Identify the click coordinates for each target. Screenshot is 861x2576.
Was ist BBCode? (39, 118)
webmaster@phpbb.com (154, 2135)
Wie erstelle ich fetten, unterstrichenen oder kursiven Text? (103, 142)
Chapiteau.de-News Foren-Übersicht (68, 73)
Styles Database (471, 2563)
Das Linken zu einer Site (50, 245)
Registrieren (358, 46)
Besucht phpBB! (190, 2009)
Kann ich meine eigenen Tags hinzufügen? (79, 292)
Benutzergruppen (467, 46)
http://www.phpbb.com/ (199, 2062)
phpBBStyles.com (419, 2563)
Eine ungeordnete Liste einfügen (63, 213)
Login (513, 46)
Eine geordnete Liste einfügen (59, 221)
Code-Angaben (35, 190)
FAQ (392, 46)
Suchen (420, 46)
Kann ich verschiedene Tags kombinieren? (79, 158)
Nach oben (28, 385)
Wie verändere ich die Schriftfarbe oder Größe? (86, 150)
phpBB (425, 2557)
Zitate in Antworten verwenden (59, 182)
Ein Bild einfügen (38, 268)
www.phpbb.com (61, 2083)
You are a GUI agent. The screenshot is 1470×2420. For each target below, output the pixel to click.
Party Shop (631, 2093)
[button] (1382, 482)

--

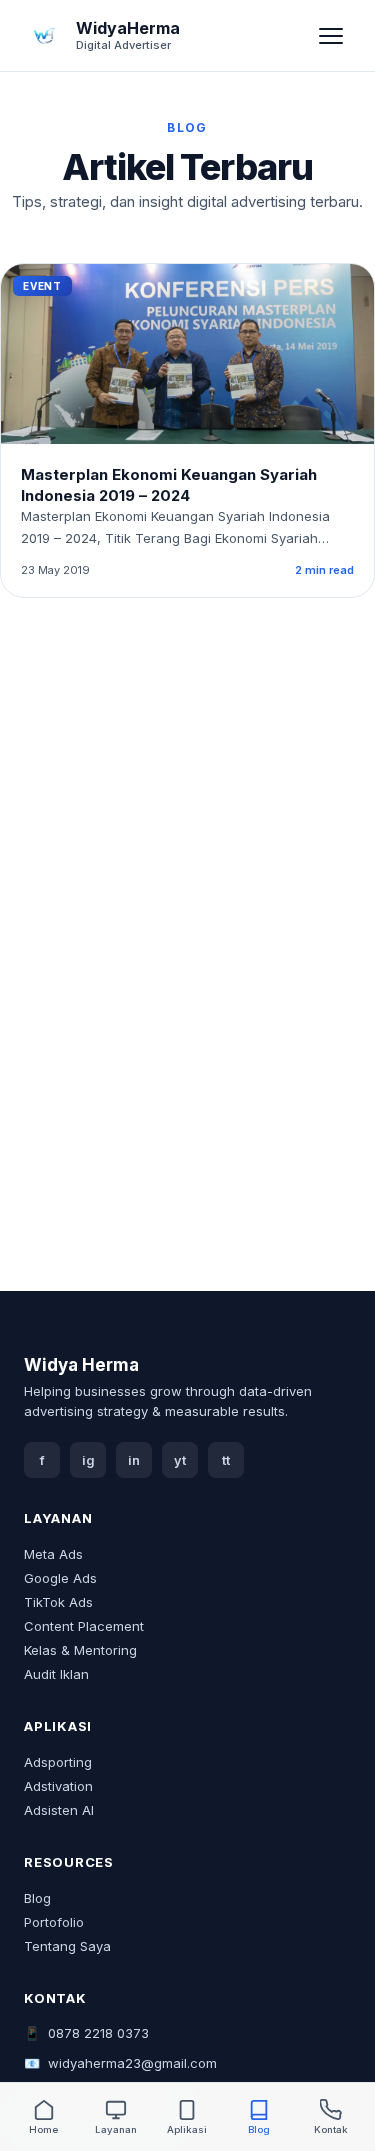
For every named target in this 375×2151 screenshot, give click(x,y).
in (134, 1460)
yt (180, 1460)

==

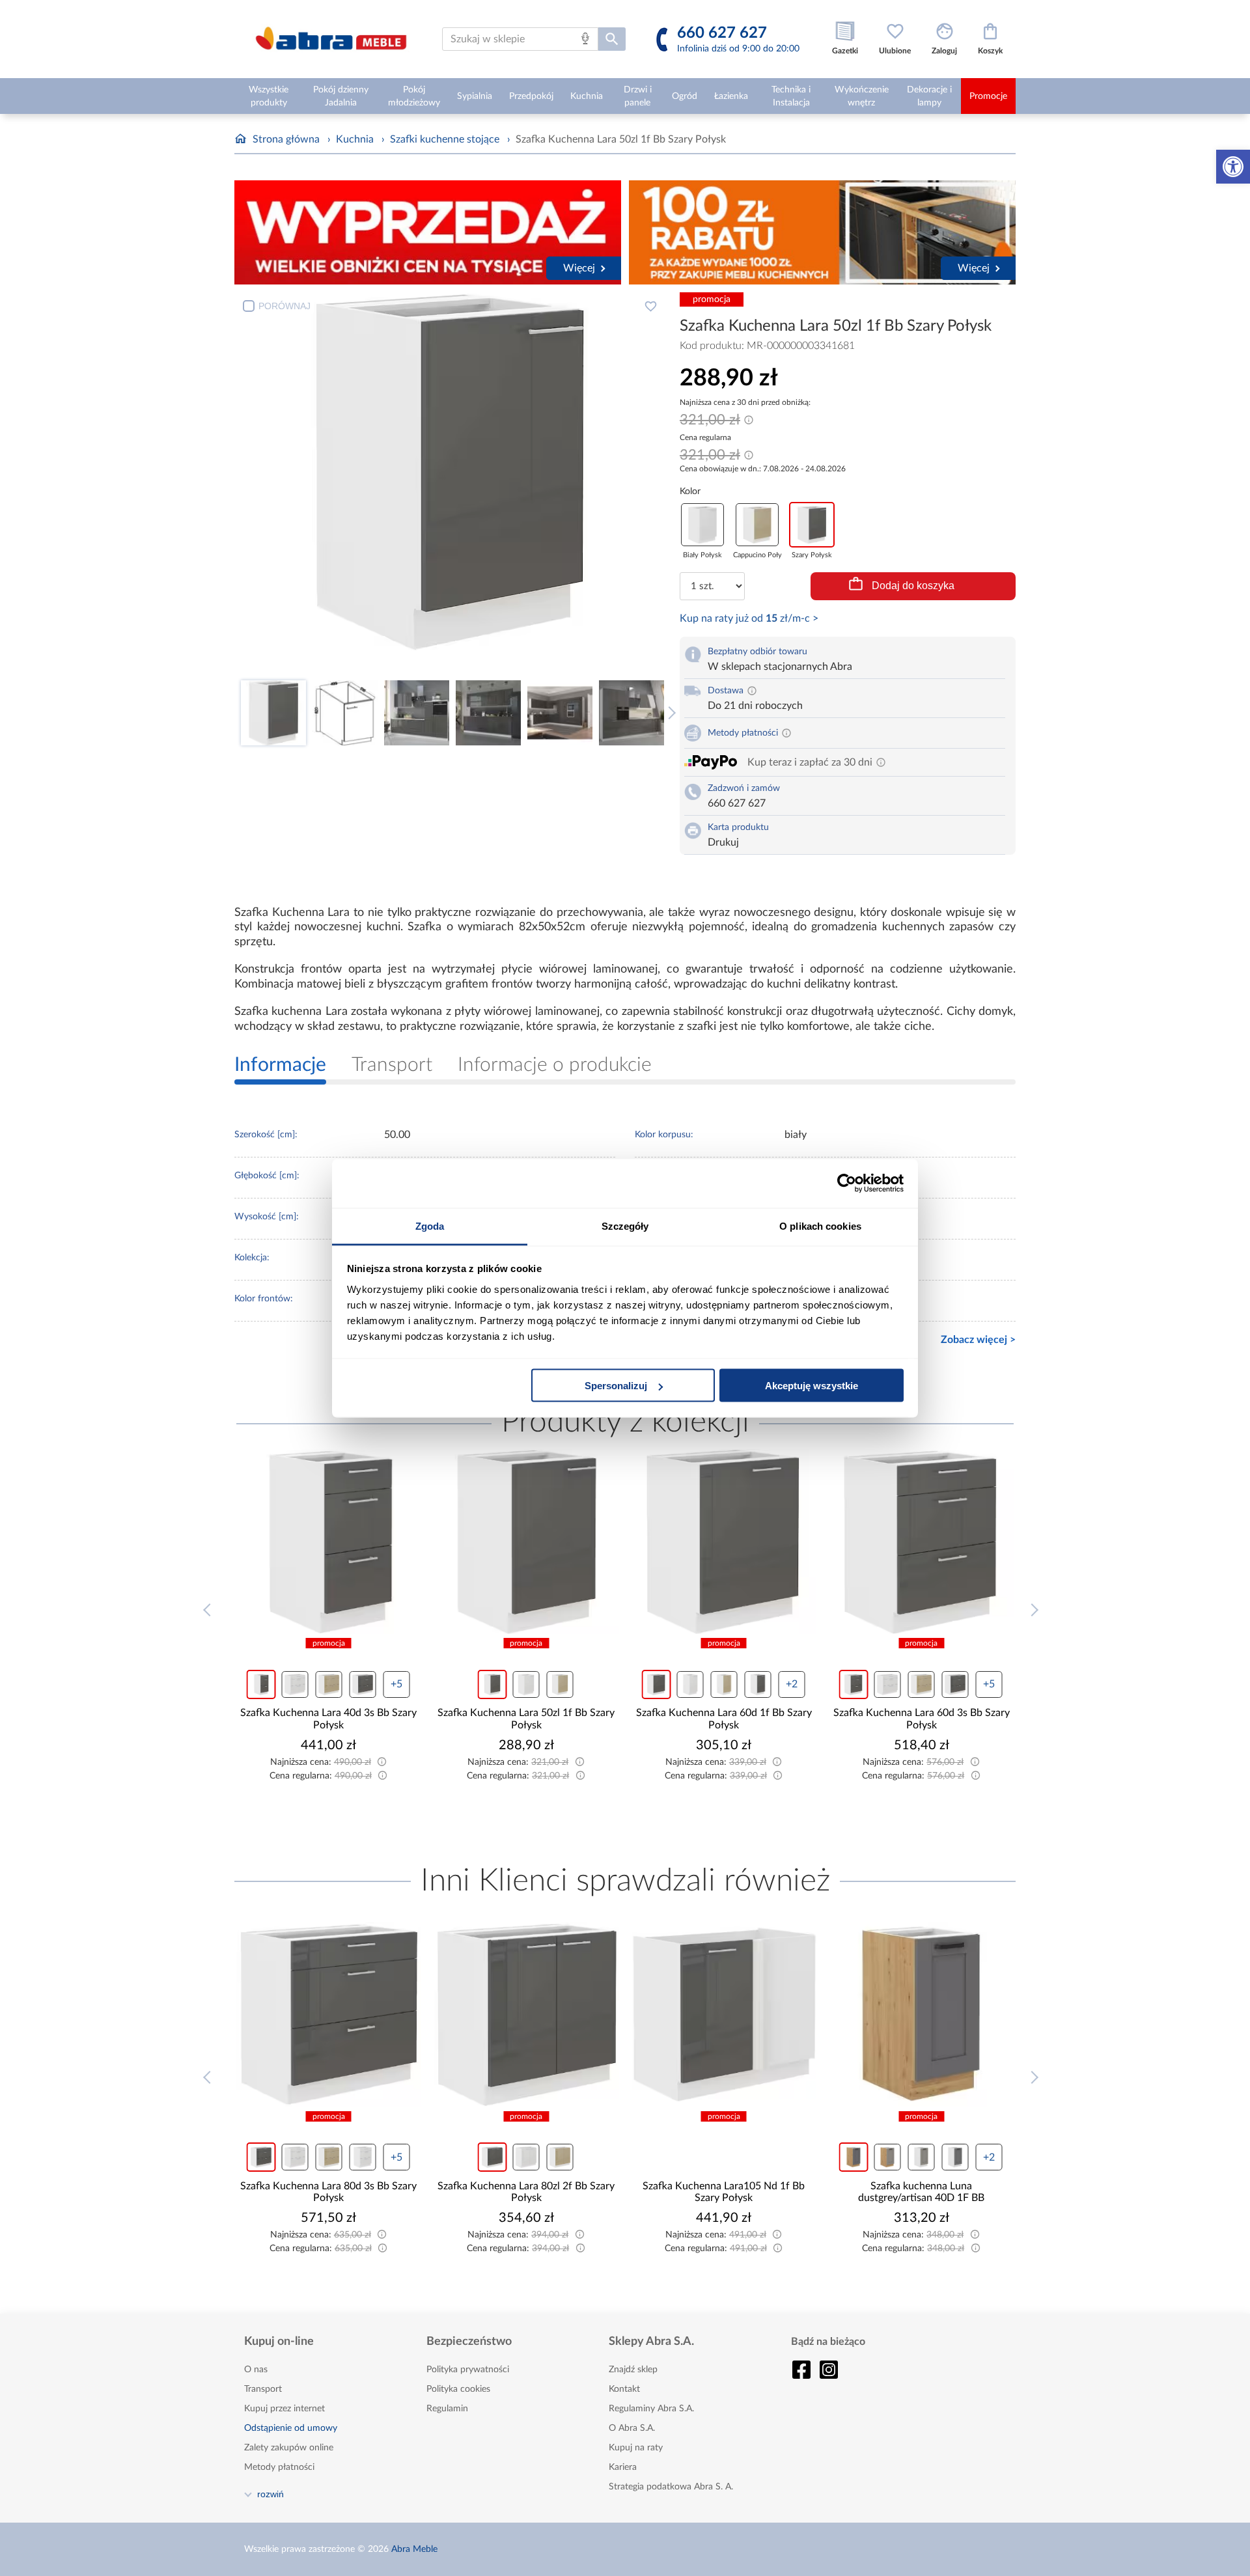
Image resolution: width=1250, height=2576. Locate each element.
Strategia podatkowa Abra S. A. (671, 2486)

Work task >>
The lines above starting at the one that contains "Login (513, 46)" and ending at the one that contains "[button] (1382, 482)" must be transcribed exactly, and no other lines may appear.

Task result >>
Login (513, 46)
Eine geordnete Liste einfügen (59, 221)
Code-Angaben (35, 190)
FAQ (392, 46)
Suchen (420, 46)
Kann ich verschiedene Tags kombinieren? (79, 158)
Nach oben (28, 385)
Wie verändere ich die Schriftfarbe oder Größe? (86, 150)
phpBB (425, 2557)
Zitate in Antworten verwenden (59, 182)
Ein Bild einfügen (38, 268)
www.phpbb.com (61, 2083)
You are a GUI agent. The screenshot is 1470×2420. For each target below, output the pixel to click.
Party Shop (631, 2093)
[button] (1382, 482)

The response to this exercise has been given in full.